Copy only what lies from the line containing "Je choisis (85, 2539)" through the line containing "Identify the click" in the entries below, keeping both end lines exact and dropping every picture.

--

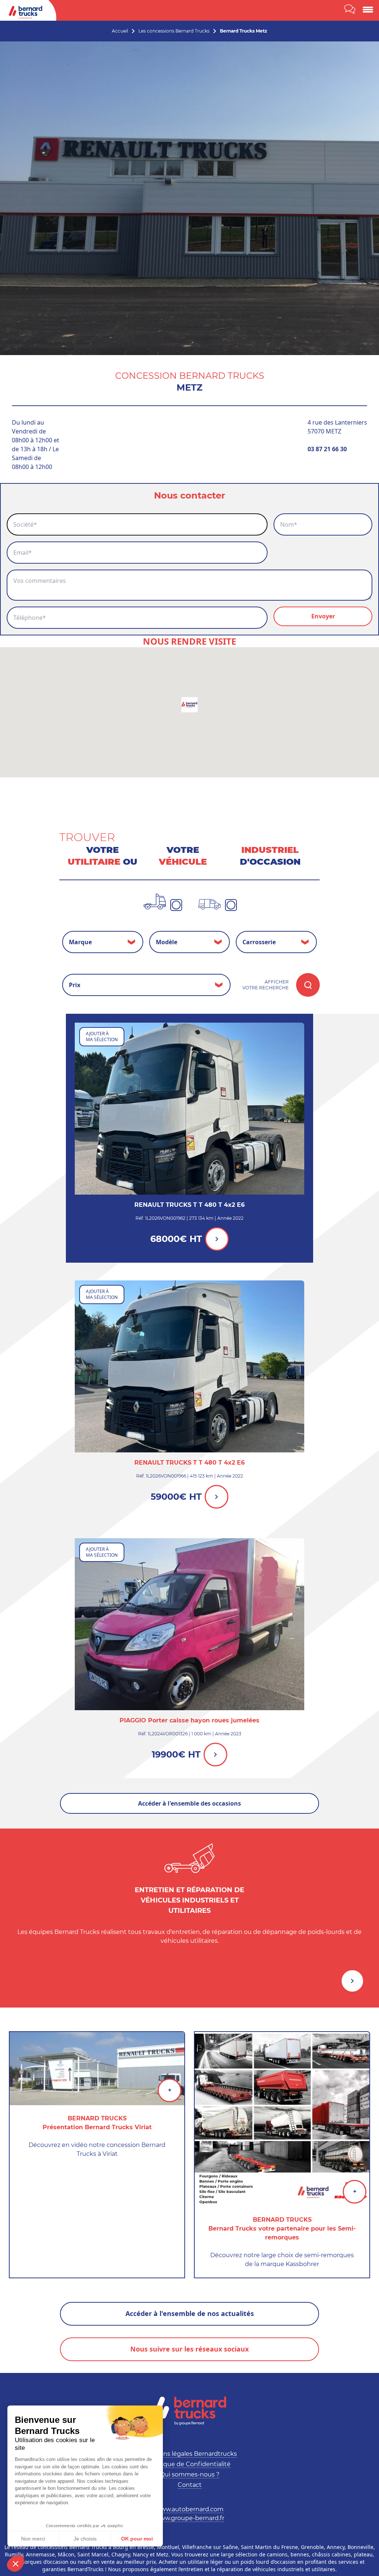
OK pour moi (137, 2539)
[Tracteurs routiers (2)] (154, 901)
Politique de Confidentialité (189, 2464)
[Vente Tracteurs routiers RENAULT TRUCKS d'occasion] (189, 1109)
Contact (190, 2484)
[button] (15, 2563)
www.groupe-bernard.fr (189, 2518)
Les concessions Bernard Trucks (173, 31)
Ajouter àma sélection (102, 1036)
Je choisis (85, 2539)
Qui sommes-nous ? (189, 2474)
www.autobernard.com (189, 2509)
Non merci (33, 2539)
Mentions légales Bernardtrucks (189, 2453)
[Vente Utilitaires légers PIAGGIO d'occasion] (189, 1624)
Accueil (120, 31)
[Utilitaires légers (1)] (209, 904)
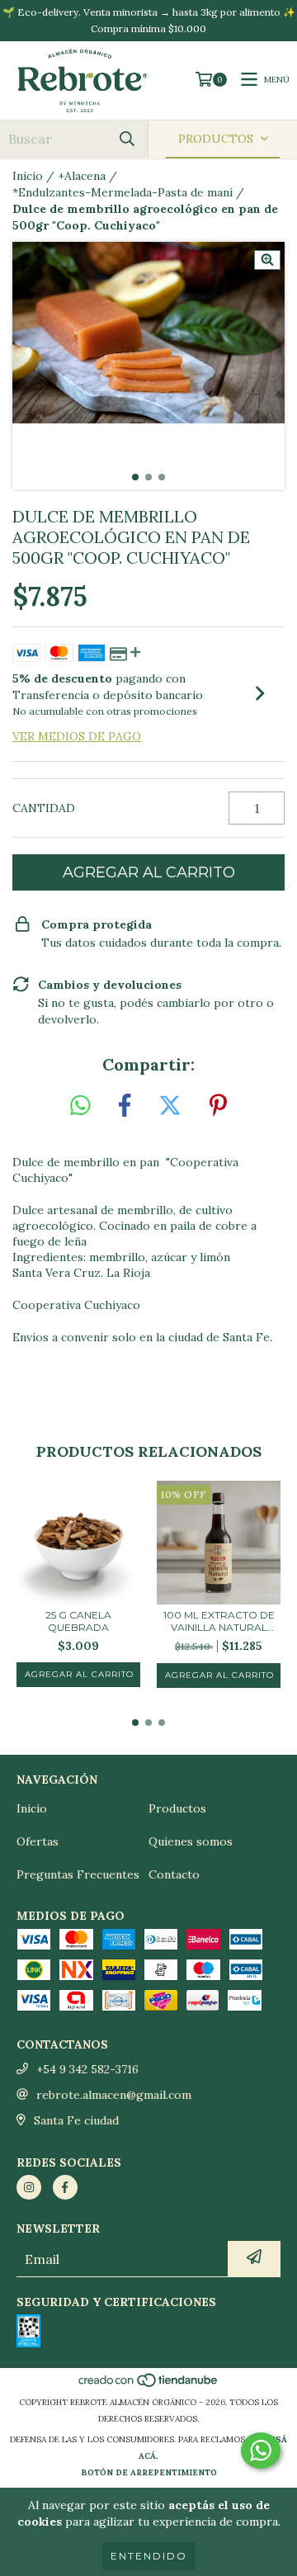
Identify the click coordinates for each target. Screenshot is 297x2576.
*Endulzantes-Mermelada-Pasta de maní (122, 192)
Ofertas (37, 1841)
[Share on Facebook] (124, 1106)
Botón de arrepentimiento (149, 2472)
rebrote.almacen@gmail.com (113, 2094)
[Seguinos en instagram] (28, 2187)
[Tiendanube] (149, 2385)
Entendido (149, 2556)
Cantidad (43, 808)
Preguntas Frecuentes (77, 1874)
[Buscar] (127, 139)
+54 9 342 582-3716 (87, 2069)
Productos (177, 1808)
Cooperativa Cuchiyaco (76, 1304)
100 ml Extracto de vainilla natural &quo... (219, 1621)
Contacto (174, 1874)
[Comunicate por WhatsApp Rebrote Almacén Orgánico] (260, 2450)
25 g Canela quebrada (78, 1621)
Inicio (27, 175)
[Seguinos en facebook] (65, 2187)
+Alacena (82, 175)
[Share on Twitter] (170, 1106)
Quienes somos (190, 1841)
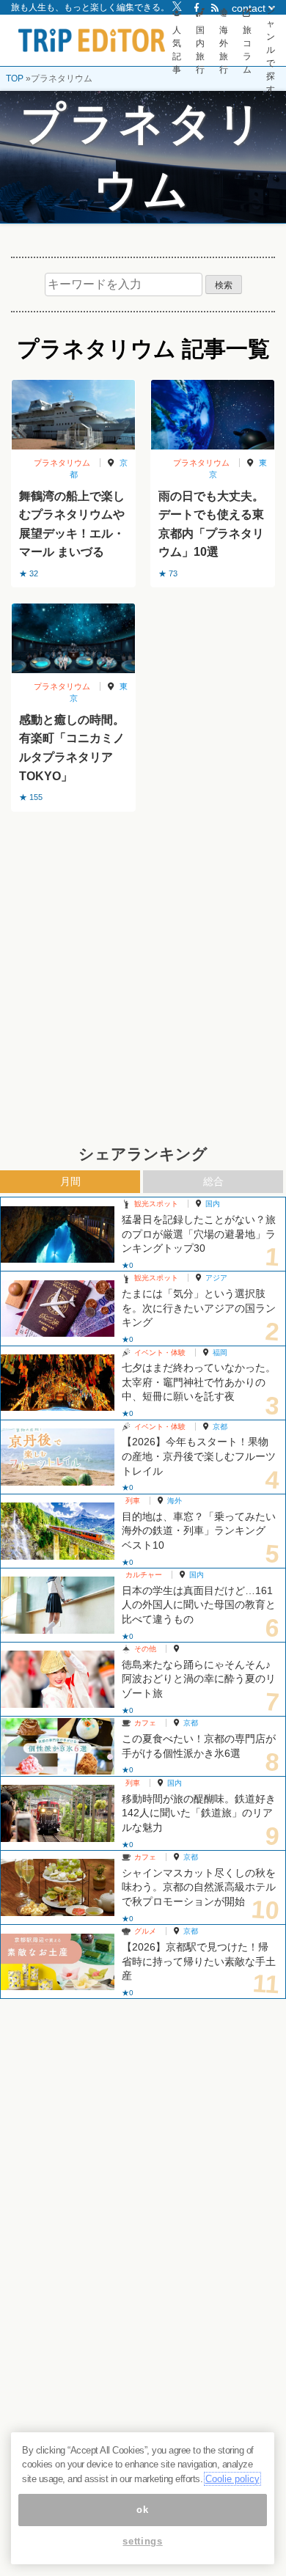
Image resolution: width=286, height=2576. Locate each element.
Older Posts (143, 849)
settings (142, 2541)
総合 (213, 1181)
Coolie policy (232, 2478)
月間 (70, 1181)
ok (142, 2509)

--

SOLUTION ::
Je choisis (85, 2539)
Qui sommes-nous ? (189, 2474)
www.autobernard.com (189, 2509)
Non merci (33, 2539)
Mentions légales Bernardtrucks (189, 2453)
[Vente Utilitaires légers PIAGGIO d'occasion] (189, 1624)
Accueil (120, 31)
[Utilitaires légers (1)] (209, 904)
Identify the click coordinates for each target. Screenshot is 297x2576.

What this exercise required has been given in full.